Paul did make a few good points – like the one about how the liberal case for forcibly desegregating private restaurants backfires by bolstering the conservative policy of forbidding private restaurants to ban guns – but obviously thought their application to the issue was so obvious that he didn’t explain that application clearly enough for viewers new to such ideas to grasp. (I’m not even sure that Maddow understood that Paul was against forbidding private restaurants to ban guns.)

Paul seemed like he was evading the issue, because he was. Saying that the north has been desegregated since the 1840s was ludicrous; and calling civil rights legislation an obscure issue from a long time ago was like putting a gun to his head (presumably in a consenting restaurant).

I’m not interested in giving Paul any advice, exactly; since seeing this video I don’t even feel like giving him the kind of well-wishing non-support I gave his father. All the same, what Paul should have done is to argue that voluntary efforts at fighting discrimination are more effective than governmental efforts.

But to do that, Paul would have had to talk about a) the indirect (not just the direct) discriminatory effects of government policies, and b) the nonviolent means of fighting discrimination. (And I’m not even talking about the possibility of raising Rothbardian doubts about the legitimate property titles of the segregated businesses of the south.

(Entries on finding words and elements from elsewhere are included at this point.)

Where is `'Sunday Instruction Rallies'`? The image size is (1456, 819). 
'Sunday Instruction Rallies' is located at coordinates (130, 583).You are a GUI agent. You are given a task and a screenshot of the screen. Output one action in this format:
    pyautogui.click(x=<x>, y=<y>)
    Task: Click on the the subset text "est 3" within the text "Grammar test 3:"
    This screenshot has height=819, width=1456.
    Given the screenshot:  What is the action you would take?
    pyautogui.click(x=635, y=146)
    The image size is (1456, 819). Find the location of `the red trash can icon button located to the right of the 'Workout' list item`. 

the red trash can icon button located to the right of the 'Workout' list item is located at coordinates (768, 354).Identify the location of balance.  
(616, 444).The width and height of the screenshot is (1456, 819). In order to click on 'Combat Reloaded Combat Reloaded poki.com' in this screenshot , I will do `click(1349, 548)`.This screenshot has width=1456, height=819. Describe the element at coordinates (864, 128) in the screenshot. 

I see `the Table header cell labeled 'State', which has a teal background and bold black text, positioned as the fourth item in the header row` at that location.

Baby steps, etc.) But he said nothing about either (a) or (b), and I suspect hasn’t thought much about them.


Fall Right, Swing Left

“I don’t try to make you believe something you don’t believe,
but to make you do something you won’t do.”
— Ludwig Wittgenstein

“Over and over, you’re falling, and then catching yourself from falling.
And this is how you can be walking and falling at the same time.”
— Laurie Anderson

I’ve written before about the importance of Thomas Kuhn’s Structure of Scientific Revolutions for left-libertarians. Here’s another example.

debate

Left-libertarians and right-libertarians – or mainstream libertarians, or “normal” libertarians, or whatever one wants to call them (I’m tempted by the irony of “modal libertarians” myself) – often get frustrated with each other. Left-libertarians pull their hair out when right-libertarians at one moment acknowledge the existence of pervasive government favouritism to big business, and then at the next moment lapse back into treating criticisms of big business as criticisms of the free market. (Here, for example, is Kevin Carson wondering why John Stossel, who in the past has “tipped his hat to the ideas of corporatism and crony capitalism,” suddenly “smile[s] and nod[s]” when Michael Medved “responds to allegations that big business is corrupt and exploitative, in the corporatist economy we live in, by arguing that ‘it can’t happen, because in a free market ….’”) Right-libertarians, for their part, can’t see why left-libertarians keep harping about corporatist intervention when the right-libertarians have already acknowledged its existence and badness.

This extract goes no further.